The editor concluded by saying ‘Let me know how you feel’…
How I Feel –
I won’t be credited for an article I wrote, however my friend, the PhD, could as much as I have, written the article with even more depth and meat.
I will be listed beneath the article as a contributing author, which is fine because this won’t be the first or last time I decide to write. It is something I like to do.
The next time I submit to this blog, I’d be better acquainted with their procedure and requirements; hopefully be in a place that saves me this many loop holes.
Who knows what opportunities or engagements I could gain from this one article going out?
I replied with these thoughts in mind, they could go ahead and publish listing my friend as the author and I as a contributing author. It works. Did I sell my birth rights? Mirroring my personal story with what is going on now, I’d say tenacity, patiently going through the process, pursuing perspective and not rushing results or an outcome is the attitude that I personally think would help everyone keep sane in this trying time.
China was in lockdown for nine weeks. That equals two months and a week. We just started. Trump needs to calm down.
A Note to the First Adult Apartment
I should’ve time travelled to the month of March to tell the first adult apartment that there would come a time in 2020, when we’d sit staring at each other for an indefinite amount of time. An indefinite amount of time that would make the dog no longer wag his tail when he saw me because his attitude had now shifted from enthusiastic to indifferent. And quite expected because whoever expressed happiness when boredom had chocked, overwhelmed and drowned us? I should’ve mentioned that my actual Fear of Having Missed Out during the 2019 Year Of Return would probably happen again in 2020 because no matter how much man proposes God still disposes regardless of how we feel. I should’ve seen into the future and told the renter that her needless urge to lay out the overemphasized fact that the neighbors are very chill was a lie and that the neighbors were in fact slightly hard to live with. The wife spoke way too much and the kids I guess like many other children in the world were hyperactive. Or maybe plain crazy. Nearly wild. I didn’t mind the adults running up and down like crazy bunnies in the stair well. I just hope presently that they would stop frying whatever it is they fry at no other time than 11pm. The smell of hot oil or food is hard to sleep through. Or maybe this was a daily routine I was only just noticing because we were all home just staying home away from Corona.

[BRIEF 1]
Answer these questions from the excerpt:
(a) For how long was China in lockdown?
(b) How will the writer be listed beneath the article?
(c) At what time do the neighbors fry food?
[BRIEF 2] Repeat word for word the part of the excerpt that opens with "The next time" and closes with "article going out?".
The material that follows has no connection to the excerpt.

[GIVEN DATA]
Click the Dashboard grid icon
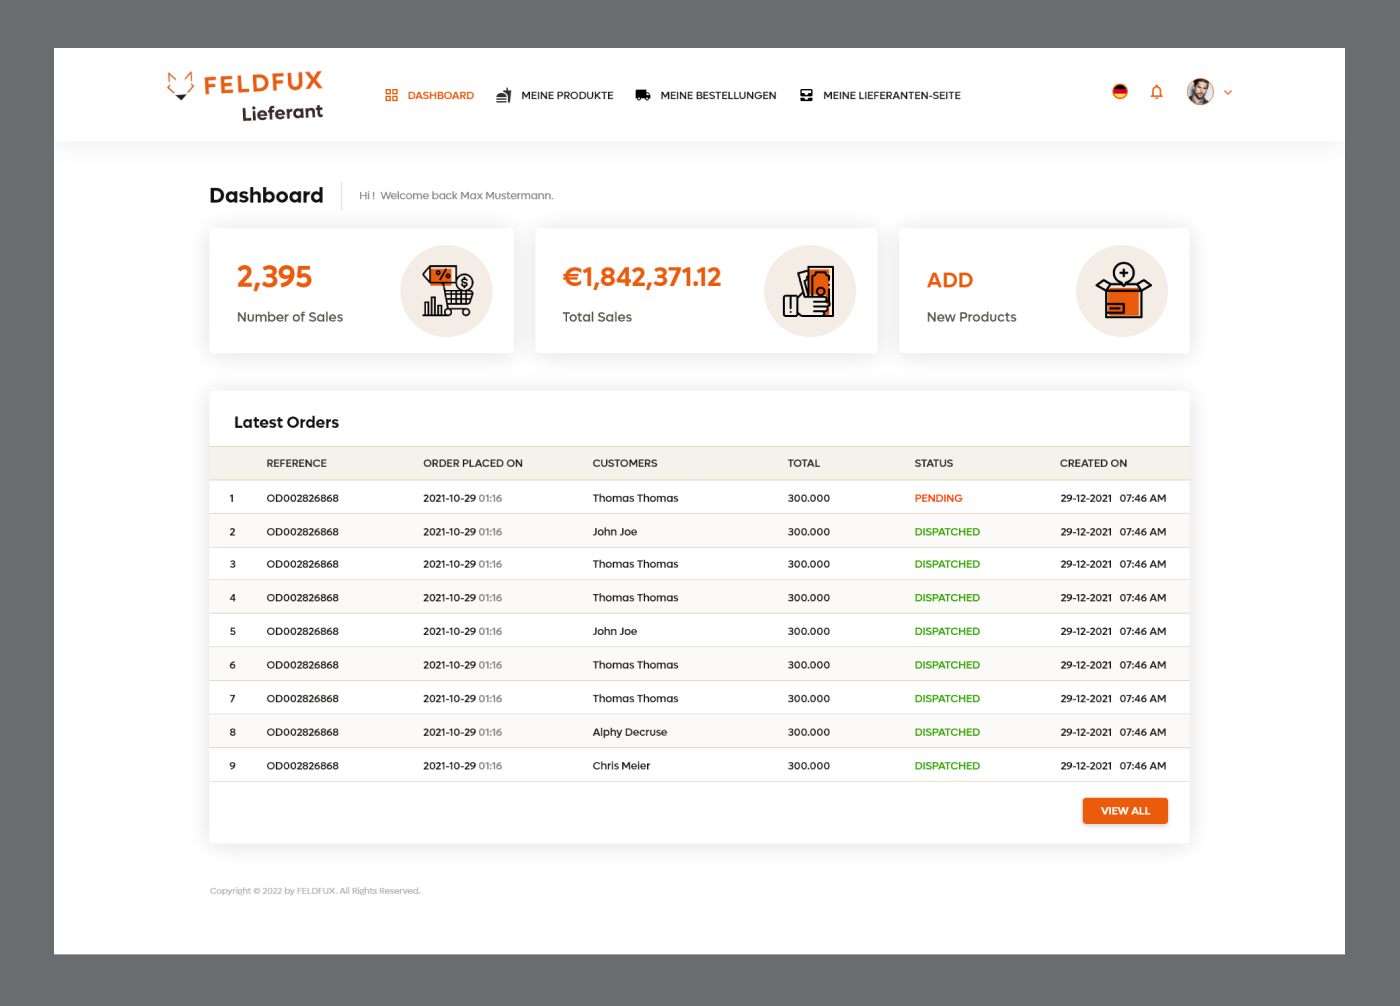Screen dimensions: 1400x1006 (391, 95)
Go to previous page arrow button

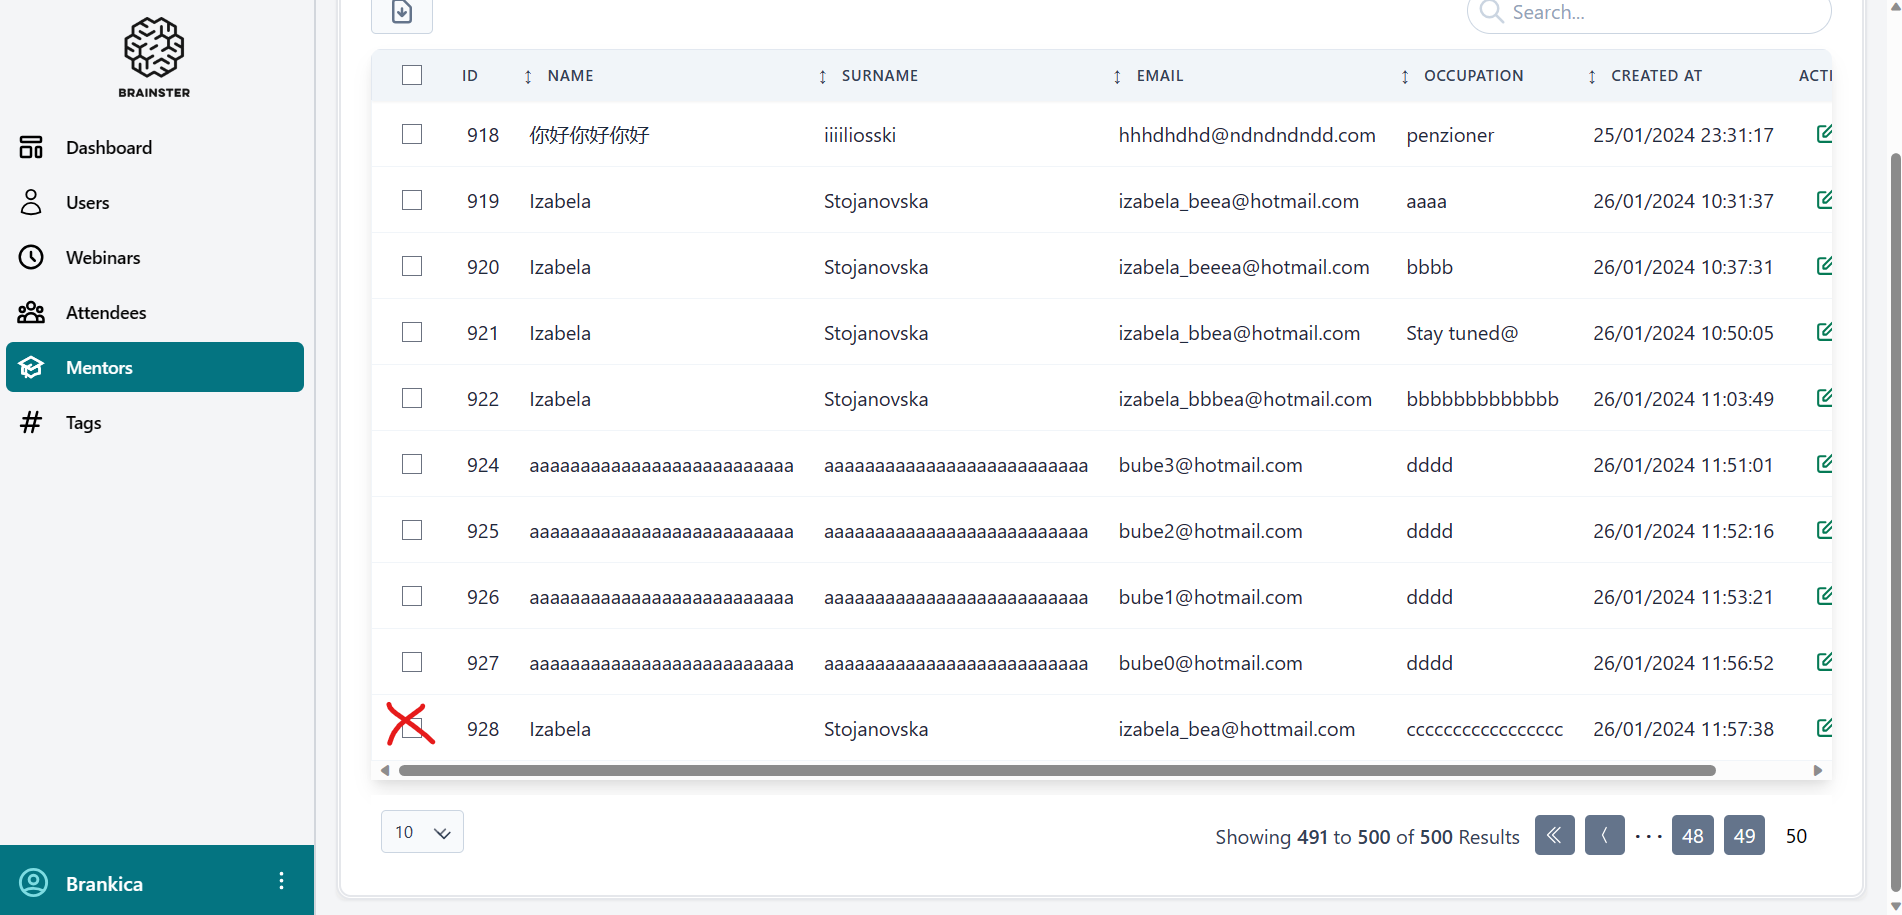[x=1604, y=835]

[PROBLEM SOLUTION 1]
(a) Nine weeks.
(b) As a contributing author.
(c) At 11pm.

[PROBLEM SOLUTION 2]
The next time I submit to this blog, I’d be better acquainted with their procedure and requirements; hopefully be in a place that saves me this many loop holes.
Who knows what opportunities or engagements I could gain from this one article going out?